多めという言い方が妙に生々しかった。しかし、断る理由を探そうとした時点で、もう半分くらいは分かっていた。今のウェイトは、少し弱っているのではない。保つための線そのものが細っている。
「……どれくらい」
「半分くらい」
あまりにもさらっと言うので、私は思わず顔を上げた。
「封魔の手錠があるからね。回復へ回す流れも、外から通す供給もほとんど潰されてる。普段みたいには動かせない」
「じゃあ、なんで……」
「君と私の間は、その供給路だけじゃないからだよ」
私は黙る。
ウェイトは腕をほどかないまま続けた。
「構造そのものの接続がまだ残っている。術として流す線は潰されても、その名残まで完全には殺せない」
「……」
「前に、損傷が君へ伝わっているって言ったよね。あれは私が君から魔力を吸い上げているから、その時に一緒に揺れまで触ってしまうんだ。痛みそのものが綺麗に渡っているわけじゃない。ただ、こちらで削れた分を君の側から引く時、傷の周りで起きている消耗や衝撃まで少し遅れて拾う」
「……だから、あの時」
「そう。君が感じていたのは私の損傷そのものというより、そこから魔力を抜く時に一緒に持ち上がった揺れだよ」
ウェイトはそこで一度だけ息を整える。
「だから夢の中で、意識や気力を繋ぐ分だけならまだ細く引ける。今まではそれで足りた。でも、もう足りない。身体が削れすぎてる。だから今夜は多めに欲しい」
「……私、また歩けなくなる?」
「そこまでは抜かない」
「絶対?」
「絶対……とは言えない。でも、今ここで足りなければ、私は戻れなくなる」
私は目を閉じた。
正直嫌だと思う。でも、渡さなければならない。感謝とか情があるとか、そういう綺麗な理由でもない。本当に死にかけているのだと分かってしまったからだ。分かってしまった以上、見捨てるのはもっと嫌だった。
「……いいよ」
小さく言うと、ウェイトは一拍遅れて少しだけ腕の力を深くする。そのまま身体の奥のどこかへ細い冷たさが差し込んだ。

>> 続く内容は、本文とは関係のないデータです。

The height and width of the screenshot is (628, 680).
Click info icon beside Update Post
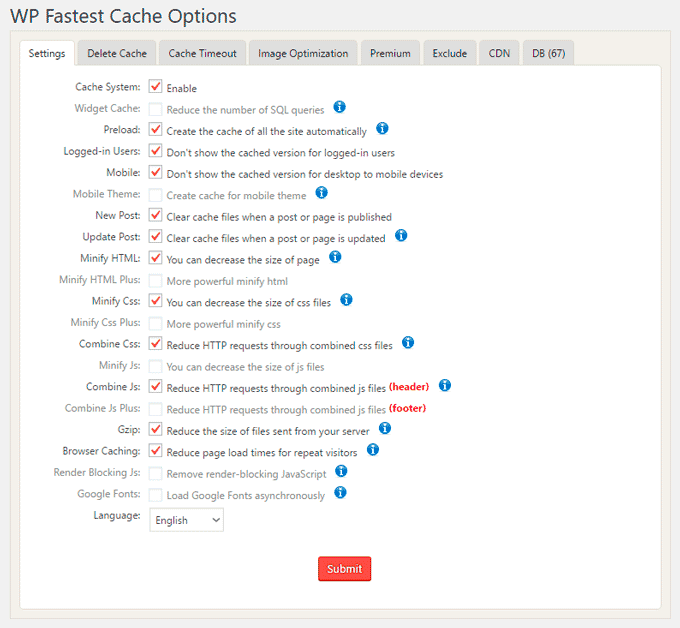click(401, 236)
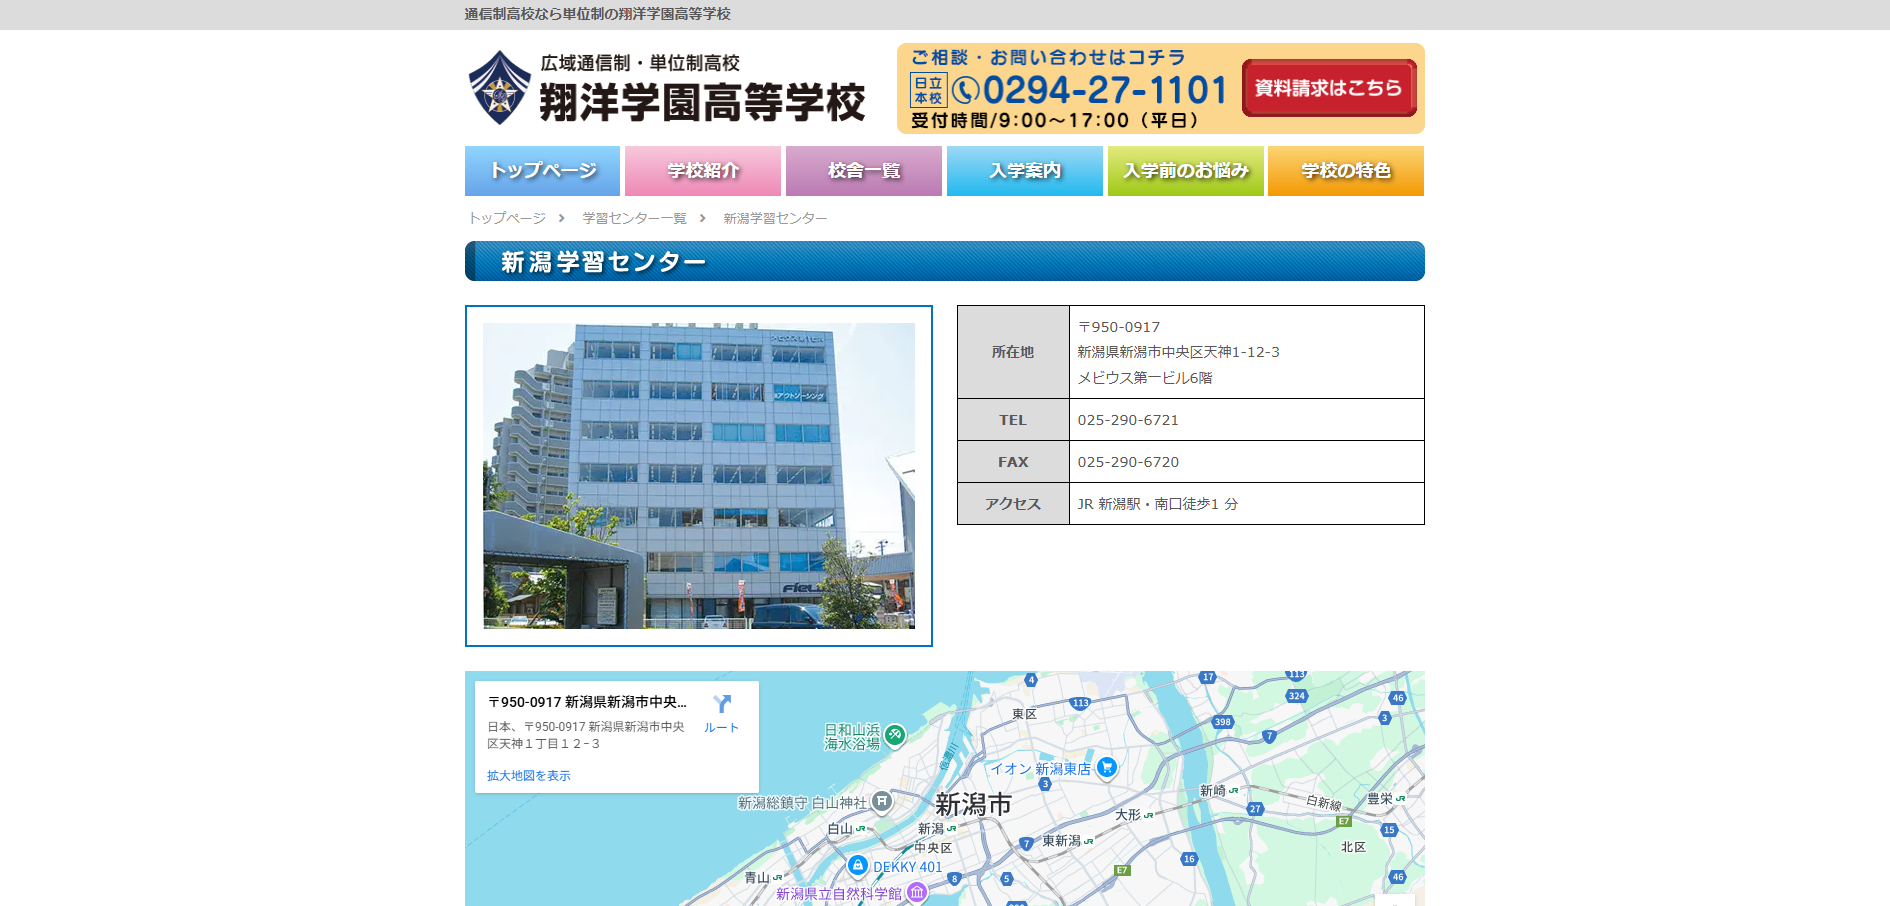The image size is (1890, 906).
Task: Click the school crest logo icon
Action: 499,88
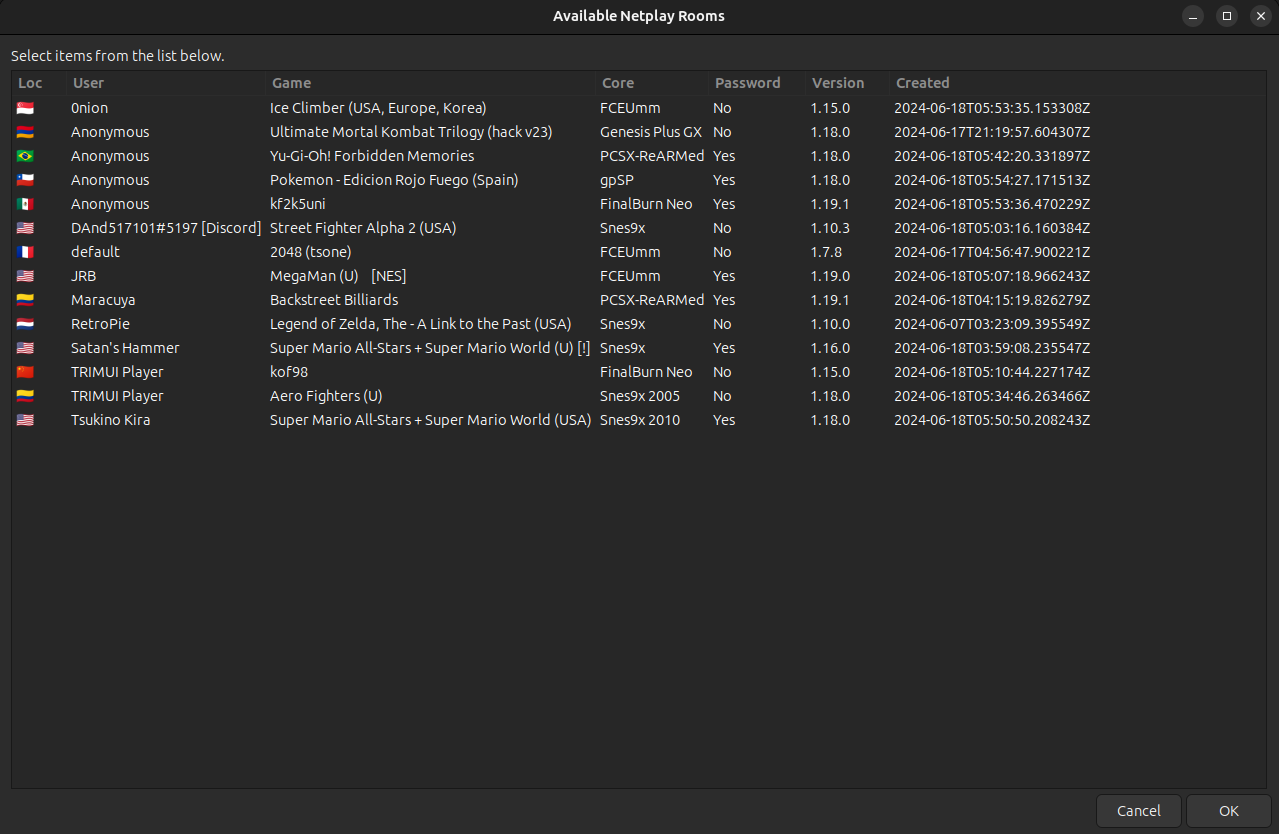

最初は何が起きているのか分からなかった。けれど数秒遅れて自分の中から何かが抜かれていく感覚だけがはっきりする。血でもない、呼吸でもない。もっと静かで、もっと身体の芯に近いもの。さっきまで普通に立っていたはずなのに、足元だけが少し遠くなる。膝の裏が軽くなる。肩の内側が空く。
半分と言った意味が、その遅さの中でようやく分かる。
急に奪うのではなくじわじわと持っていく。だから余計に自分の中のどこが減っているのかがよく分かる。
「……っ」
声にならない音が喉で擦れた。
「もう少し……」
「……まだ、なの」
「半分だからね……」
視界の端で理科室の薬品棚が少しだけ遠ざかった。月明かりの白さもさっきより輪郭が曖昧になっている。立っていられないほどではない。けれど、確実に魔力が減っている。その減り方だけが丁寧で嫌だった。
やがて、ウェイトの腕がほんの少し緩む。
抜かれていく感覚もそこでようやく止まった。
私はウェイトを見た。さっきまでより顔色が戻っている。劇的ではないが、立ち上がった時のあの危うい揺れはなかった。
「ありがとう」
私は返事をしなかった。返したら、そのまま別の何かまで認めてしまいそうだったからだ。
月明かりが薬品棚の硝子へ細く走る。
その白さが一度だけ滲んだところで、理科室の輪郭ごと向こうへ遠ざかっていった。